Different Types of Seahorse Species: The 8 most Extreme
The quaint seahorse has become a symbol of ocean life, good fortune, love and fidelity. There are currently 47 different types of seahorses in the world. However being small, elusive and camouflaged can make identification of individual species challenging.
This upright fish has an exceptional unique appearance, with its horselike head, prehensile tail, independently large moving eyes, curved trunk, and rounded pouch.
Here are 8 unique seahorse species with breathtaking photos and the characteristics which make them very special.
The Rarest – Knysna Seahorse
The Knysna seahorse is the worlds most elusive and endangered seahorse. This species is only found across three fragmented, local estuaries on the south coast of South Africa.
Threatened with extinction and is now totally protected by law. The Knysna seahorse is the best known of the five species that are believed to inhabit South African waters. Recorded only in The Knysna Keurboom and Swartvlei estuaries on the south coast, where it inhabits shallow eelgrass beds.
The threat of pollution, disturbance and poaching combined with their limited range puts this species at an even greater risk of extinction.
|Scientific Name||Hippocampus capensis|
|Common Names||Knysna or Cape seahorse|
|Size||4.7 inches (12 cm)|
The Smallest – Satomi's Pygmy Seahorse
The record for the world's smallest species of seahorse goes to the Satomi's pygmy seahorse, which as an adult has an average length of only 13.8 millimetres (little bigger than a grain of rice), and an approximate height of 11.5 millimetres.
Formally described as a new species in 2008, and was named in honour of Miss Satomi Onishi, the dive guide who collected the type specimens.
Satomi's pygmy seahorse are known only from a few localities in Indonesia including, Derawan Island, off Kalimantan (Indonesian Borneo) and Raja Ampat (West Papua).
It’s understandable how they went undetected for so long. Not only are they known to be incredibly elusive during the day, but being the smallest seahorse (like other pygmy seahorses) its size and camouflage also make it extremely tough to spot.

Task requirements:
**A.** Copy the passage of the seahorse article between "Different Types of Seahorse Species: The" and "of South Africa.", inclusive, word for word.
**B.** Decide whether each statement agrees with the seahorse article, answering yes or no and quoting the words that decide it: (i) The Knysna seahorse is found in three estuaries on the south coast of South Africa. (ii) Satomi's pygmy seahorse was formally described as a new species in 2010. (iii) There are currently 47 different types of seahorses in the world.

Data to examine:
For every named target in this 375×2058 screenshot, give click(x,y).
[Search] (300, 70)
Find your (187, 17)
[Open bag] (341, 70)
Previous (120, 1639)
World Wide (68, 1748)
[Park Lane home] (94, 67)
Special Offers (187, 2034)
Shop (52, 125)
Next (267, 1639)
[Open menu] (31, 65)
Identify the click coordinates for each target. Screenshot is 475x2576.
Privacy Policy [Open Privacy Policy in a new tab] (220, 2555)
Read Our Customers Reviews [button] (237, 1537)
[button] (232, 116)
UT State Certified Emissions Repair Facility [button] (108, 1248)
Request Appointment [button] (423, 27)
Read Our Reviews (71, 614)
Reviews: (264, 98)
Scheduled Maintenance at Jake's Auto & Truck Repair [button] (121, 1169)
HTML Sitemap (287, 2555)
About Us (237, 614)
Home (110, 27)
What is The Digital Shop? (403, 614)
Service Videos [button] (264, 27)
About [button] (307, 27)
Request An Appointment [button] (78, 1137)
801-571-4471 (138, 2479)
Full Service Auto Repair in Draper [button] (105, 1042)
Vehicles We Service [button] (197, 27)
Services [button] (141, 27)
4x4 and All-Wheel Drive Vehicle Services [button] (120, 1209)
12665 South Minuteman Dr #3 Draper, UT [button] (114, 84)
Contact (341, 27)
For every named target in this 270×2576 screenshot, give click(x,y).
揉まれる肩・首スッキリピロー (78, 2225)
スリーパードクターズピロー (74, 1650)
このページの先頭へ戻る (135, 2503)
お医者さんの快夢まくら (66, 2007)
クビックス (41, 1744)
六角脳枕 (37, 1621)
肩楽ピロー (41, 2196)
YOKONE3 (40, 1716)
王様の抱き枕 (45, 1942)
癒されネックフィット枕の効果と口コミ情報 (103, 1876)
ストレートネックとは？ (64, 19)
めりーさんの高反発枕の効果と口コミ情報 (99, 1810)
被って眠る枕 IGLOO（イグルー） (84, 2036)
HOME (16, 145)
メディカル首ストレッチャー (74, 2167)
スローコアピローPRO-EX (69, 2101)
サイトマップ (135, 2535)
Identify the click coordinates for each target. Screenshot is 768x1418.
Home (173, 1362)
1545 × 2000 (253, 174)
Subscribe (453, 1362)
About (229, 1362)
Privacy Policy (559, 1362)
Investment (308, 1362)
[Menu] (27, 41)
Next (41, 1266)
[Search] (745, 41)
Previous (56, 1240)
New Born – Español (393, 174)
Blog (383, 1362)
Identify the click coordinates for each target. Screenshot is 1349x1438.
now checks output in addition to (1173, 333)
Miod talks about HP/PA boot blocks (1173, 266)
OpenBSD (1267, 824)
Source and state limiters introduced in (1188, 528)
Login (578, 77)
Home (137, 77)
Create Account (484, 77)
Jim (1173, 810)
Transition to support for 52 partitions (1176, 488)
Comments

Results for each task:
**A.**
Different Types of Seahorse Species: The 8 most Extreme
The quaint seahorse has become a symbol of ocean life, good fortune, love and fidelity. There are currently 47 different types of seahorses in the world. However being small, elusive and camouflaged can make identification of individual species challenging.
This upright fish has an exceptional unique appearance, with its horselike head, prehensile tail, independently large moving eyes, curved trunk, and rounded pouch.
Here are 8 unique seahorse species with breathtaking photos and the characteristics which make them very special.
The Rarest – Knysna Seahorse
The Knysna seahorse is the worlds most elusive and endangered seahorse. This species is only found across three fragmented, local estuaries on the south coast of South Africa.

**B.**
(i) Yes: "This species is only found across three fragmented, local estuaries on the south coast of South Africa."
(ii) No: "Formally described as a new species in 2008"
(iii) Yes: "There are currently 47 different types of seahorses in the world."